Takuji Narumi

WORKS

  • Meta Cookie


嗅覚や味覚は「化学的な信号」を扱うという難しさがあるため、これまで味覚を用いた情報提示は研究があまりなされてこなかった。一方で,味覚は化学的な信号だけでどのように感じるかが決定されるわけではない。舌で感じた化学信号と見ためや匂い,触感,記憶などが脳内で統合されることで,認識される味(=「風味」)は決定される.そのため,味覚情報を提示する際に味覚以外の感覚を付随提示し、味覚の元となる化学信号は変えずに付随情報だけを変化させることで味の認識だけを変化させることができると考えられる。
「Meta Cookie」は、クッキーに対し、視覚情報と嗅覚情報を重畳することで、クッキーの「風味」を変化させ、食べる人が受け取る味の認識を変化させるシステムである。

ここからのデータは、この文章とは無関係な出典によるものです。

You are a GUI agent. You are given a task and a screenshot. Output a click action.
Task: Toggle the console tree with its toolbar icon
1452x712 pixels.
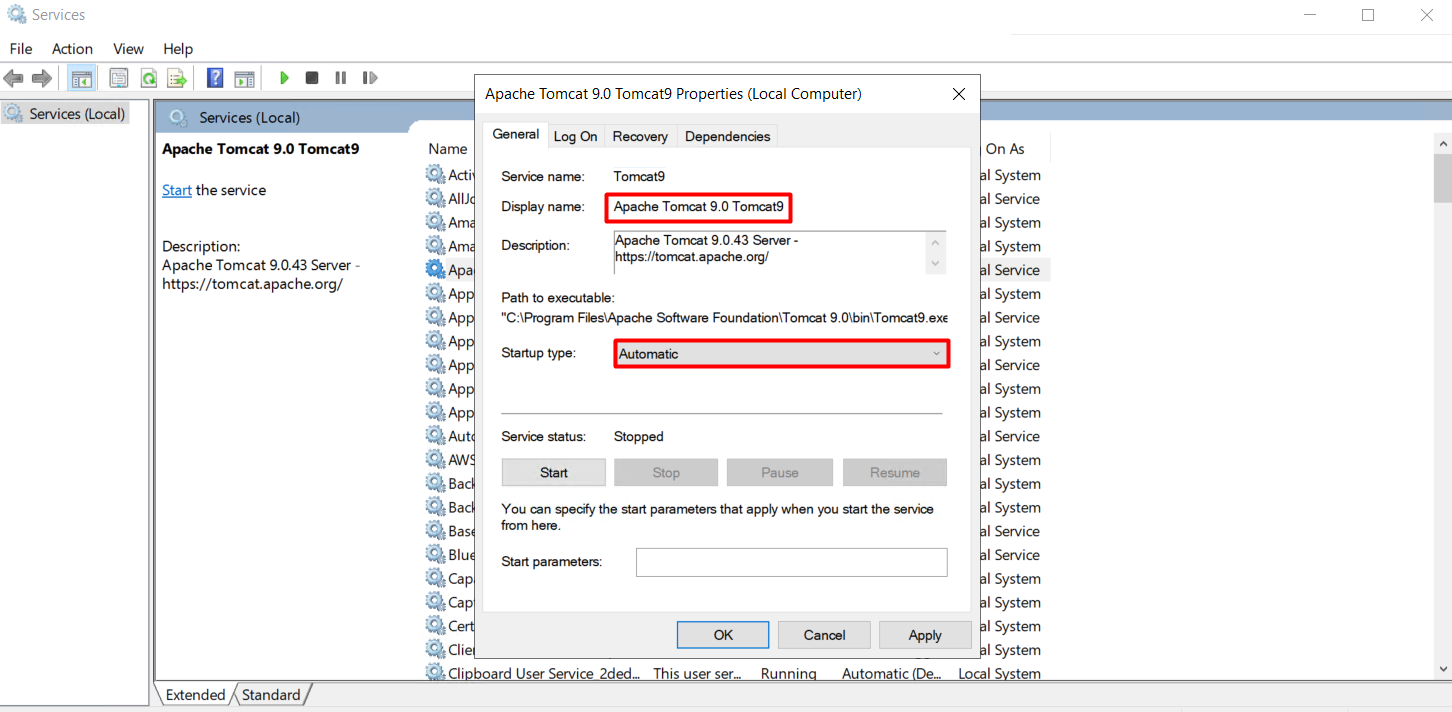tap(81, 77)
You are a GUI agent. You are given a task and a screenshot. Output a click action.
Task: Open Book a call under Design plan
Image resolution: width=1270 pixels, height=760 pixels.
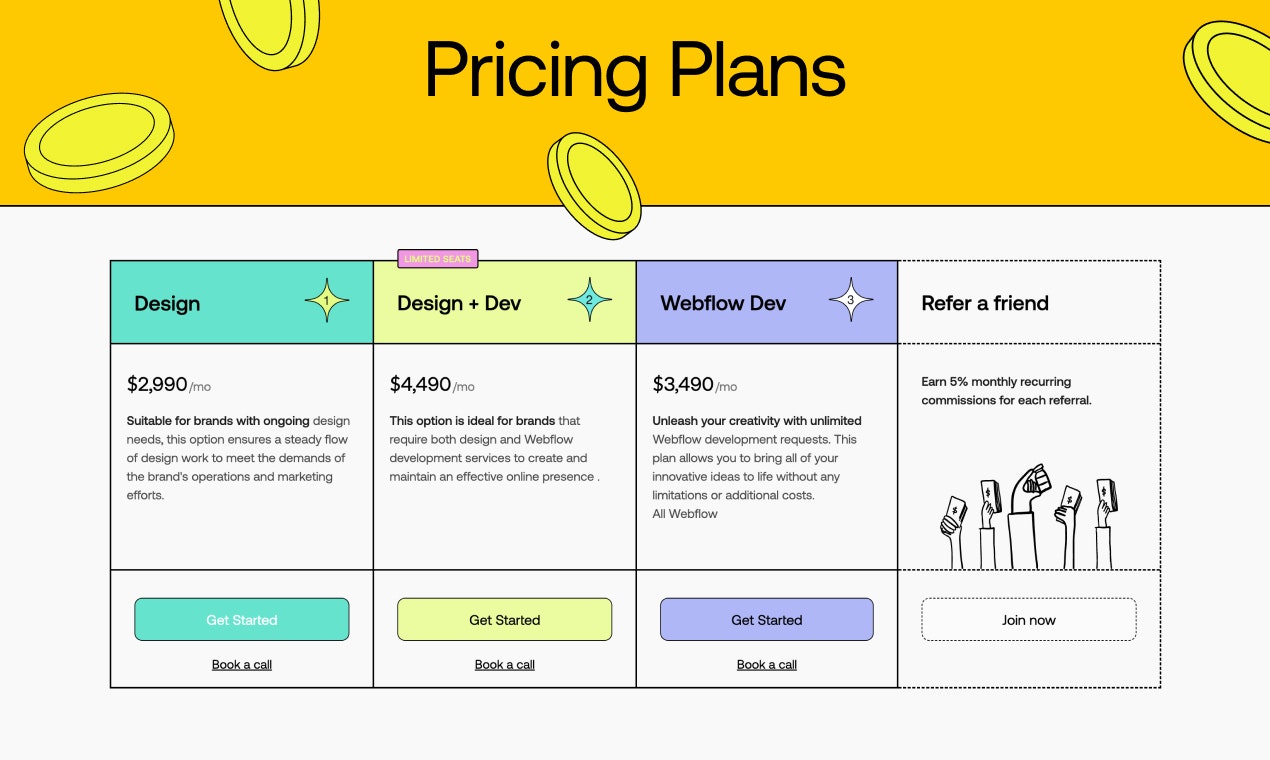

カメラによって認識可能なマーカのついたクッキーに、HMDを使ってさまざまなクッキーの写真を重畳表示し、さらに嗅覚ディスプレイによって匂いを付加する。この見た目と匂いの変化によって、体験者が食べたときに感じる味が変化する。体験者はインタラクションによってARクッキーに重畳する匂い・写真を選ぶことができ、好みの味のクッキーを食べることができる。